Racked is no longer publishing. Thank you to everyone who read our work over the years. The archives will remain available here; for new stories, head over to Vox.com, where our staff is covering consumer culture for The Goods by Vox. You can also see what we’re up to by signing up here.
Welcome to the new Racked! Our look changed this morning, but it’s arguably the least dramatic change we’ve made over the past few months.
We have, first and foremost, zeroed in on shopping for real life, striving to explain both why and how people shop. This has allowed us to grow into a resource for the consumer who wants to know where their clothes come from and is curious about what’s new and cool, but doesn’t necessarily want to wear a watered-down runway look (nor can they, as is the case for most of us, afford to wear the real thing).
We’ve done so because shopping is Racked’s DNA, and because it’s a subject that’s traditionally not taken seriously — and it should be. Fashion and beauty are billion-dollar industries worthy of investigation and increased transparency, not to mention that what you choose to wear announces who you are to the world. Whether it’s lipstick or sneakers, your armor should make you feel great about yourself, regardless of shape, size, gender, age, race, or anything else.

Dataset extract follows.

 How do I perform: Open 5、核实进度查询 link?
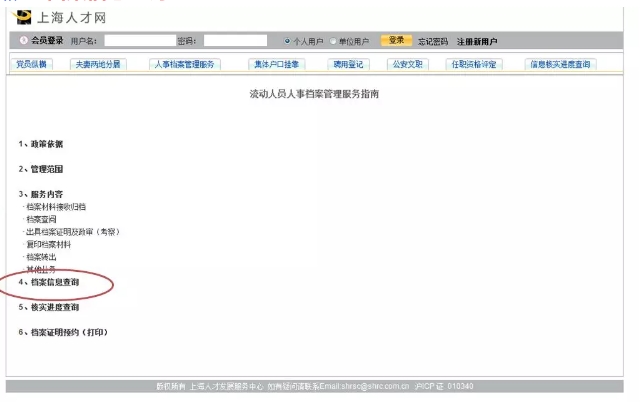[62, 307]
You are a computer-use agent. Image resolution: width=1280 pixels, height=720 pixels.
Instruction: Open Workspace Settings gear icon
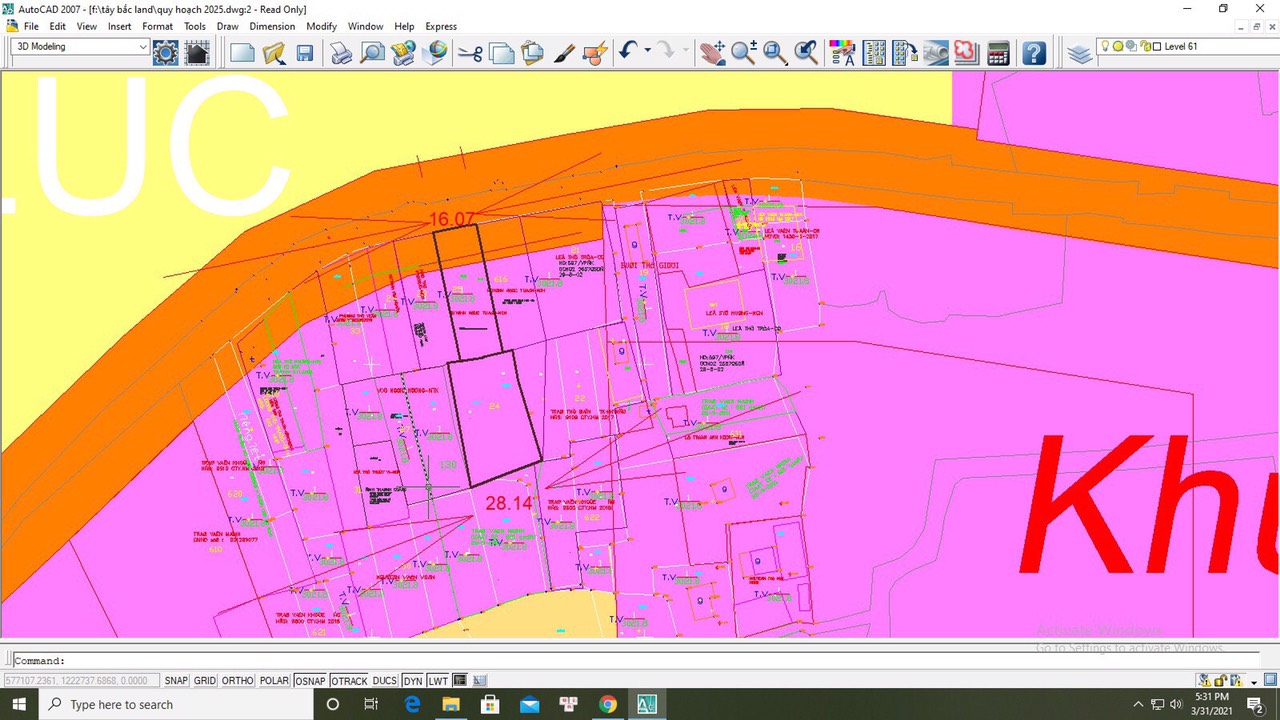point(165,53)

This gets to the simpler, more personal reason I am so dedicated to creating a brand that talks about shopping realistically: Working in fashion often made me feel bad about myself, and I am determined to change the norm.
My dad would tell you that I’ve had a shopping problem since I was 14, when I used the money earned from my first job at Baskin Robbins to buy a pair of Seven for All Mankind jeans at Stink, the only boutique in my hometown of Petaluma, California. At $98, they went against every financial value he’d instilled in me, but oh the buzz! I’m still a jeans and T-shirt kind of girl (though I’ve upgraded to culottes Monday through Friday). I like oversized sweaters from the men’s department and ridiculously feminine shoes, and I will never tire of hearing other people talk, write, and tell me about what makes them feel confident.

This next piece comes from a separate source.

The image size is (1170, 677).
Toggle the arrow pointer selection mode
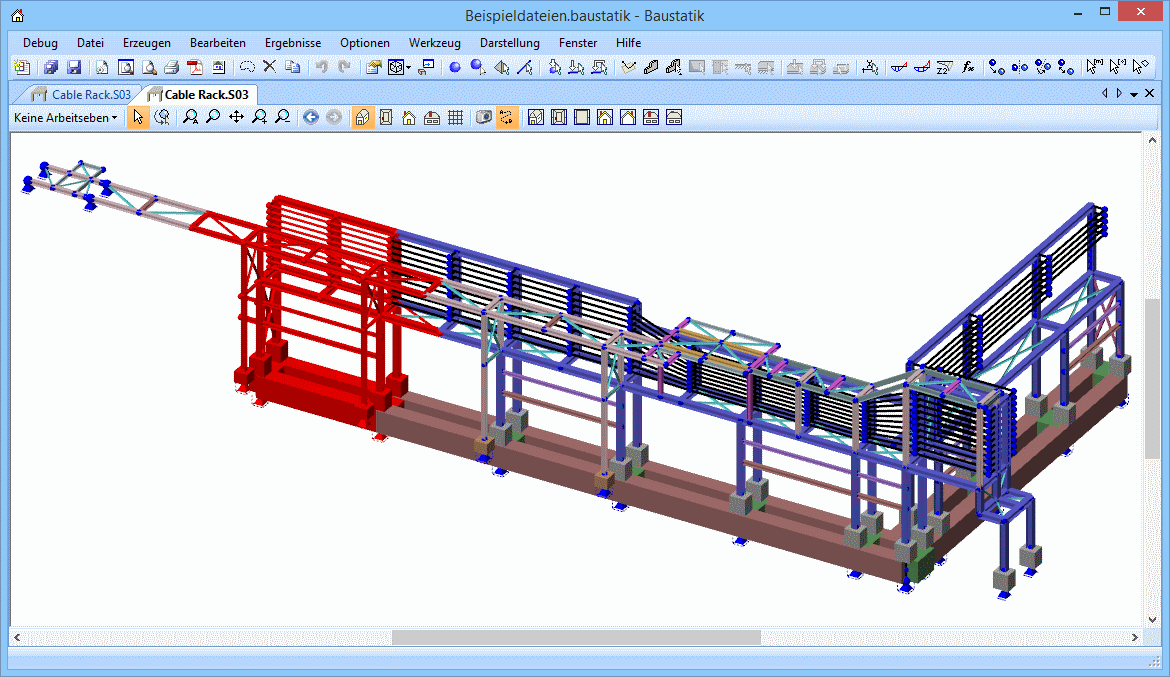tap(138, 118)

To make our new focus a reality, we’ve hired our first dedicated menswear and beauty reporters, as well as a director of visuals and a robust video team. We’ve recruited new voices, including the inimitable Aminatou Sow (our new editor at large, whose new video series you must watch).

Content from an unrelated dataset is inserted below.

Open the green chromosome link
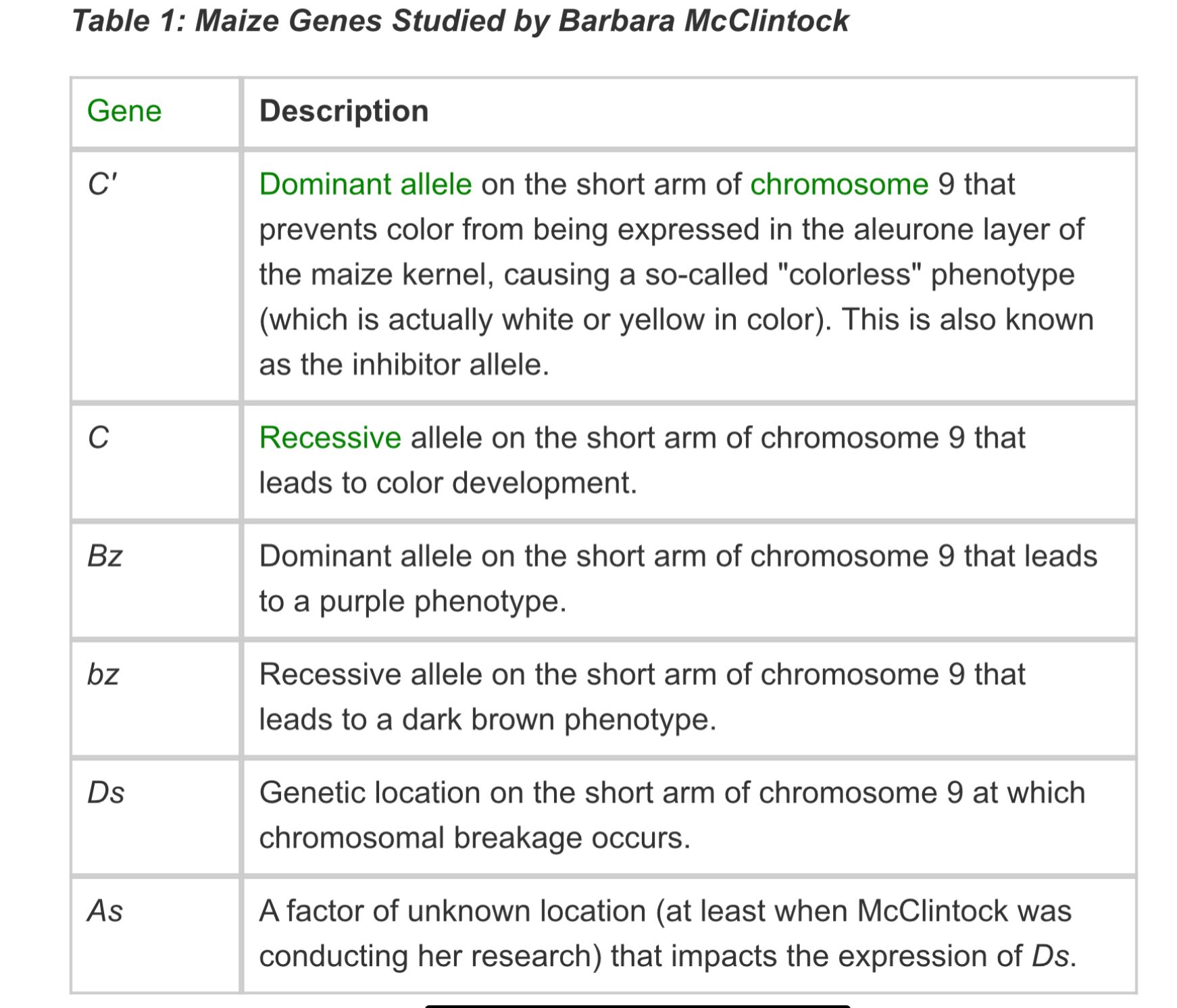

We’ve ceased publishing to the local sites of Racked’s past in favor of comprehensive city guides as we set our sights on becoming a truly global brand. We’ve made dramatic changes to our newsletter, filling them with exclusive content from original columns to products our staff is actually buying; tomorrow, we kick off 30 days of holiday gift suggestions from a different person every day, ranging from Rihanna’s personal chef to middle schoolers, a dominatrix to an astronomer, so sign up now. By the way, we’re publishing best on our Facebook page. You don’t even need to come hang out on our website to find the latest and funniest and coolest and most helpful stories our team is telling — we’re determined to bring them right to you.
And finally, we’ve set out to make the brand as inclusive and accessible as possible. Which brings us back to our fresh branding: The aperture running through both the logo and the brackets you’ll see across our videos, images, and social channels represents the openness with which Racked approaches how, where, and why things are made and what your dollars do and do not support. We believe this is more important than ever before.